For ex. my Timezone offset is:'05:30:00'
and UTC Date is: 2013-02-09 08:34:12.037
Desired output: 2013-02-09 14:04:12.037
Now is there a simple way where of doing this without DateAdd and splitting the offset in hours and minutes.
Upvotes: 1
Views: 3346
Reputation: 6374
You should be able to use the SWITCHOFFSET function. Here is an example:
declare @dt datetime;
set @dt = '2013-02-09 08:34:12.037';
select SWITCHOFFSET(CONVERT(datetimeoffset, @dt), '+05:30') as 'DATETIMEOFFSET',
CAST(SWITCHOFFSET(CONVERT(datetimeoffset, @dt), '+05:30') as datetime) as 'DATETIME'
-- Outputs:
--
-- 2013-02-09 14:04:12.0370000 +05:30 2013-02-09 14:04:12.037
Upvotes: 2
Reputation: 1066
Use the convert with 112:
declare @d datetime
set @d = getdate()
declare @s nvarchar(20)
set @s = convert(varchar, @d, 112)
print @s
That string will have the year, month, seconds etc.. always on the same position
Extract the desired part with substring:
print substring(@s, 1, 4) -- the year
Now recalculate the entire thing to minutes, by multiplying the hours by 60 and adding the minutes.

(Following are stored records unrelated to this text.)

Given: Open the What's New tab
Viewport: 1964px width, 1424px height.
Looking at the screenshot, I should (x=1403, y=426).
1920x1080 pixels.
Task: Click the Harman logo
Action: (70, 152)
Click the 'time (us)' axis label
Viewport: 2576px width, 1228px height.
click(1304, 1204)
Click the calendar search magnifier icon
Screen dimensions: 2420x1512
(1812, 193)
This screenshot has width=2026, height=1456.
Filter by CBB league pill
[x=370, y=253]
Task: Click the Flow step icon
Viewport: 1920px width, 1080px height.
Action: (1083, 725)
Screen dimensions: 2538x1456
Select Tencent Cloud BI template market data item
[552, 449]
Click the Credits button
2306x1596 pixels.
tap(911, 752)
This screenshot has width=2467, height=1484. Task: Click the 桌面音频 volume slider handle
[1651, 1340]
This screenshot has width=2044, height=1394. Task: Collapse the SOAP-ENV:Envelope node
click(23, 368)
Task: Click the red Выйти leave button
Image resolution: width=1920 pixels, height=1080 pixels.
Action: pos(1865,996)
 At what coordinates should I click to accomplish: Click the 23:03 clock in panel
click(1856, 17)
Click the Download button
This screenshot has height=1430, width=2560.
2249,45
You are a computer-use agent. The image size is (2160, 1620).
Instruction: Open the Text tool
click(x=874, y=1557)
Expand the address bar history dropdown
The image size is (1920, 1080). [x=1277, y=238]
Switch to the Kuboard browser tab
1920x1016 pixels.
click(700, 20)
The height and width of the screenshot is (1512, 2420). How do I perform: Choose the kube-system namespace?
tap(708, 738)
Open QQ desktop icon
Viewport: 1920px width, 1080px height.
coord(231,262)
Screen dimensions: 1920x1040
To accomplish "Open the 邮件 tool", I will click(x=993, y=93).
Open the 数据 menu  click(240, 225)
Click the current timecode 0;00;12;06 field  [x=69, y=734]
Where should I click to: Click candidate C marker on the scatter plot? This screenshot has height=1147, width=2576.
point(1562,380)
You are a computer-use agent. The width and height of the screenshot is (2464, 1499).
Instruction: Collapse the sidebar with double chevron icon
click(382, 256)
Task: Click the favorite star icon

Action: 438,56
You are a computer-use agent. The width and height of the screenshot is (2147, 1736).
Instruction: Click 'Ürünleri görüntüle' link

Now substract your minutes delta from that number. Build a new string with the adjusted date-time, and convert that back to datetime. But... if you need to know the date as well, and you want to do it correct.... there is some coding left.
My advice: do use dateadd it's simple and correct (substract minutes is my advice).